Three years ago, with the help of many volunteers, we planted our first daffodils as an understorey to the first apple trees. Despite never being weeded or mulched, and despite being accidentally ploughed up by a contractor one year, they have thrived – far better than any of the other understorey plantings we tried. They faithfully appear through the grass each spring with their glorious yellow flags bright in the grey of end-of-winter. It almost seems a shame to pick them.
Last year, for the first time, I ran a daffodil subscription. Rather than picking flowers, carting them in to the town, and then hoping for the best, as I had done previously, I harvested twice a week for a group of loyal customers who had already paid for a five-week share of flowers and who came to the farm to collect them on their allotted day. The system worked so well, and the customers were so appreciative, I was encouraged to plant more flowers.
The plan had been to borrow a walk behind rotovator to cultivate a single strip in the grass, to make bulb planting really quick and easy. But the rotovator I’d expected to borrow turned out to be living on the other side of Stroud, and I didn’t want to use a tractor to cultivate a much wider strip than I actually needed. There were various options and complications and logistical challenges, so that in the end I thought that, whilst planting by hand with a trowel might be a bit tedious, it was probably the best solution.

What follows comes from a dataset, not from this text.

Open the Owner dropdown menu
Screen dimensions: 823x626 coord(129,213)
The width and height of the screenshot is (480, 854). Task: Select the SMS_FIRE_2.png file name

So yesterday I got down on my hands and knees in the unseasonally warm sunshine and started planting. After one and half bulbs I realised a trowel was just not up to the job on our stony soil. I wasn’t getting anywhere and had not only 200 more bulbs to get through that day, but a large box of another 400 bulbs still waiting at home in my less-than-spacious sitting room.
Luckily Shem from Oakbrook’s ZeroDig project walked past at just the right moment. By then I’d collected a wrecking bar and was experimenting with making individual holes for the bulbs, but that wasn’t working so well either. I speculated out loud that a mattock or pickaxe might do the job, and a few minutes later I was collecting one from the ZeroDig tool store. Hurrah!
It was still somewhat hard going, but, relatively speaking, I was now flying along. I cut a line with the pickaxe, then came back and popped bulbs in to the loose ground, moving stones aside and getting the trowel in there as needed. Hard brown bulbs made their way in to the earth at last, and I allowed myself a moment of satisfaction.
Standing there with sweat trickling down my back and pickaxe in hand, it was hard to believe that in a few months time I’d be back, wrapped up in thermals, harvesting beautiful flowers.